Short problem: Rewrite the rows below, changing every "circled number" to "numbered circle" and leaving everything else untouched.

Exercise materials:

● ● ● ● ● ● ●

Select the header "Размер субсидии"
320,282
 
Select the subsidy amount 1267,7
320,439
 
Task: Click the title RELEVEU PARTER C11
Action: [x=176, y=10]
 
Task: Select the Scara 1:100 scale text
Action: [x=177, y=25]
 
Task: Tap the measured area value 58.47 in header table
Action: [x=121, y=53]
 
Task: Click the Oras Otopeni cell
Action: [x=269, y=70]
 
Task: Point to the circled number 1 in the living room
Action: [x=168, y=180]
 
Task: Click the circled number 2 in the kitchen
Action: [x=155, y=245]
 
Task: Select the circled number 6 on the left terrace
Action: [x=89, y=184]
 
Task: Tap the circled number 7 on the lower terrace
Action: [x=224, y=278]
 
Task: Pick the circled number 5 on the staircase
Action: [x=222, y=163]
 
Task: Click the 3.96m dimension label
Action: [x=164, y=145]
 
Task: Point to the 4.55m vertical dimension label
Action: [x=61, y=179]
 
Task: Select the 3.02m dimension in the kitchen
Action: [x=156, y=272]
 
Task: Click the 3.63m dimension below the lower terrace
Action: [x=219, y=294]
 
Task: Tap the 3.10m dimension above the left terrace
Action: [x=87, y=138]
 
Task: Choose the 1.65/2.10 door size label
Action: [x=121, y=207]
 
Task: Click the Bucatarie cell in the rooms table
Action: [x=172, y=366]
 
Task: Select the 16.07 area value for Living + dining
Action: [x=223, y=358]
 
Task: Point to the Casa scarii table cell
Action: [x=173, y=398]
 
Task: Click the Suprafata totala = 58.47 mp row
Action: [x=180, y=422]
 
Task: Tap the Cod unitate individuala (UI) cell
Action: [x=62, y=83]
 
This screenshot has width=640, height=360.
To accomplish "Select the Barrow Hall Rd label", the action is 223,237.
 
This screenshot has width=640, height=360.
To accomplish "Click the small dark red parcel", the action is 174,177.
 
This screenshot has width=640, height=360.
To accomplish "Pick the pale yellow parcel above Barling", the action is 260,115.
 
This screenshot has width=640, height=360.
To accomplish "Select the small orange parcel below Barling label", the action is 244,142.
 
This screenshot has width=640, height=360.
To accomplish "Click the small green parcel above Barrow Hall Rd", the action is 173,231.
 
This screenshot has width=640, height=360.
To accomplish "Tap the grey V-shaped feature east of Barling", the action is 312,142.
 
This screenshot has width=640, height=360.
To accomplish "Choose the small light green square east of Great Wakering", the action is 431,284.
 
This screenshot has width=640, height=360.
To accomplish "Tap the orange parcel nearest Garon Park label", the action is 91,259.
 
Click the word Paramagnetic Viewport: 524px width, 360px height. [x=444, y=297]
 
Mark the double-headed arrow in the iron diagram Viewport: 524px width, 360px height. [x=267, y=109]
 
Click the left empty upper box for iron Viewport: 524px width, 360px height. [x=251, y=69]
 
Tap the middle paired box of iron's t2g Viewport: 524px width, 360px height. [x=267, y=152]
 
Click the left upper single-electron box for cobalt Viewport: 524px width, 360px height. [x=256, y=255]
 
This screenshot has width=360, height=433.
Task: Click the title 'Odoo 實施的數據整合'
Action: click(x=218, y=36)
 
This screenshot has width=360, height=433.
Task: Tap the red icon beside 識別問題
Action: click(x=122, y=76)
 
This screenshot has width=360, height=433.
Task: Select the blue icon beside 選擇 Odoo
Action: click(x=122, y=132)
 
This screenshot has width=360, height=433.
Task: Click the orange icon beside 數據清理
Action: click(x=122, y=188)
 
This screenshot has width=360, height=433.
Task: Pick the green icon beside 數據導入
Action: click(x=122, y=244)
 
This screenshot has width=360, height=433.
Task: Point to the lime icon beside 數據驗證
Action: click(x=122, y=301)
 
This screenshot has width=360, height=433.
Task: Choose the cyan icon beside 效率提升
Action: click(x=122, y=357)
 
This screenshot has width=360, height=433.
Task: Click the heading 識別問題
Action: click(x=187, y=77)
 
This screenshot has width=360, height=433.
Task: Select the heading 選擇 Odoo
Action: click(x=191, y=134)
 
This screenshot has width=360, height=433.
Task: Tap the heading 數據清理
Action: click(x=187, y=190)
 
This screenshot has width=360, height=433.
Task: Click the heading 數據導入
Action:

● ● ● ● ● ● ●

Full answer:
Select the header "Размер субсидии"
320,282
 
Select the subsidy amount 1267,7
320,439
 
Task: Click the title RELEVEU PARTER C11
Action: [x=176, y=10]
 
Task: Select the Scara 1:100 scale text
Action: [x=177, y=25]
 
Task: Tap the measured area value 58.47 in header table
Action: [x=121, y=53]
 
Task: Click the Oras Otopeni cell
Action: [x=269, y=70]
 
Task: Point to the numbered circle 1 in the living room
Action: [x=168, y=180]
 
Task: Click the numbered circle 2 in the kitchen
Action: [x=155, y=245]
 
Task: Select the numbered circle 6 on the left terrace
Action: [x=89, y=184]
 
Task: Tap the numbered circle 7 on the lower terrace
Action: [x=224, y=278]
 
Task: Pick the numbered circle 5 on the staircase
Action: [x=222, y=163]
 
Task: Click the 3.96m dimension label
Action: [x=164, y=145]
 
Task: Point to the 4.55m vertical dimension label
Action: [x=61, y=179]
 
Task: Select the 3.02m dimension in the kitchen
Action: [x=156, y=272]
 
Task: Click the 3.63m dimension below the lower terrace
Action: [x=219, y=294]
 
Task: Tap the 3.10m dimension above the left terrace
Action: [x=87, y=138]
 
Task: Choose the 1.65/2.10 door size label
Action: [x=121, y=207]
 
Task: Click the Bucatarie cell in the rooms table
Action: [x=172, y=366]
 
Task: Select the 16.07 area value for Living + dining
Action: [x=223, y=358]
 
Task: Point to the Casa scarii table cell
Action: [x=173, y=398]
 
Task: Click the Suprafata totala = 58.47 mp row
Action: [x=180, y=422]
 
Task: Tap the Cod unitate individuala (UI) cell
Action: [x=62, y=83]
 
This screenshot has width=640, height=360.
To accomplish "Select the Barrow Hall Rd label", the action is 223,237.
 
This screenshot has width=640, height=360.
To accomplish "Click the small dark red parcel", the action is 174,177.
 
This screenshot has width=640, height=360.
To accomplish "Pick the pale yellow parcel above Barling", the action is 260,115.
 
This screenshot has width=640, height=360.
To accomplish "Select the small orange parcel below Barling label", the action is 244,142.
 
This screenshot has width=640, height=360.
To accomplish "Click the small green parcel above Barrow Hall Rd", the action is 173,231.
 
This screenshot has width=640, height=360.
To accomplish "Tap the grey V-shaped feature east of Barling", the action is 312,142.
 
This screenshot has width=640, height=360.
To accomplish "Choose the small light green square east of Great Wakering", the action is 431,284.
 
This screenshot has width=640, height=360.
To accomplish "Tap the orange parcel nearest Garon Park label", the action is 91,259.
 
Click the word Paramagnetic Viewport: 524px width, 360px height. [x=444, y=297]
 
Mark the double-headed arrow in the iron diagram Viewport: 524px width, 360px height. [x=267, y=109]
 
Click the left empty upper box for iron Viewport: 524px width, 360px height. [x=251, y=69]
 
Tap the middle paired box of iron's t2g Viewport: 524px width, 360px height. [x=267, y=152]
 
Click the left upper single-electron box for cobalt Viewport: 524px width, 360px height. [x=256, y=255]
 
This screenshot has width=360, height=433.
Task: Click the title 'Odoo 實施的數據整合'
Action: click(x=218, y=36)
 
This screenshot has width=360, height=433.
Task: Tap the red icon beside 識別問題
Action: click(x=122, y=76)
 
This screenshot has width=360, height=433.
Task: Select the blue icon beside 選擇 Odoo
Action: click(x=122, y=132)
 
This screenshot has width=360, height=433.
Task: Click the orange icon beside 數據清理
Action: click(x=122, y=188)
 
This screenshot has width=360, height=433.
Task: Pick the green icon beside 數據導入
Action: click(x=122, y=244)
 
This screenshot has width=360, height=433.
Task: Point to the lime icon beside 數據驗證
Action: click(x=122, y=301)
 
This screenshot has width=360, height=433.
Task: Choose the cyan icon beside 效率提升
Action: click(x=122, y=357)
 
This screenshot has width=360, height=433.
Task: Click the heading 識別問題
Action: click(x=187, y=77)
 
This screenshot has width=360, height=433.
Task: Select the heading 選擇 Odoo
Action: click(x=191, y=134)
 
This screenshot has width=360, height=433.
Task: Tap the heading 數據清理
Action: click(x=187, y=190)
 
This screenshot has width=360, height=433.
Task: Click the heading 數據導入
Action:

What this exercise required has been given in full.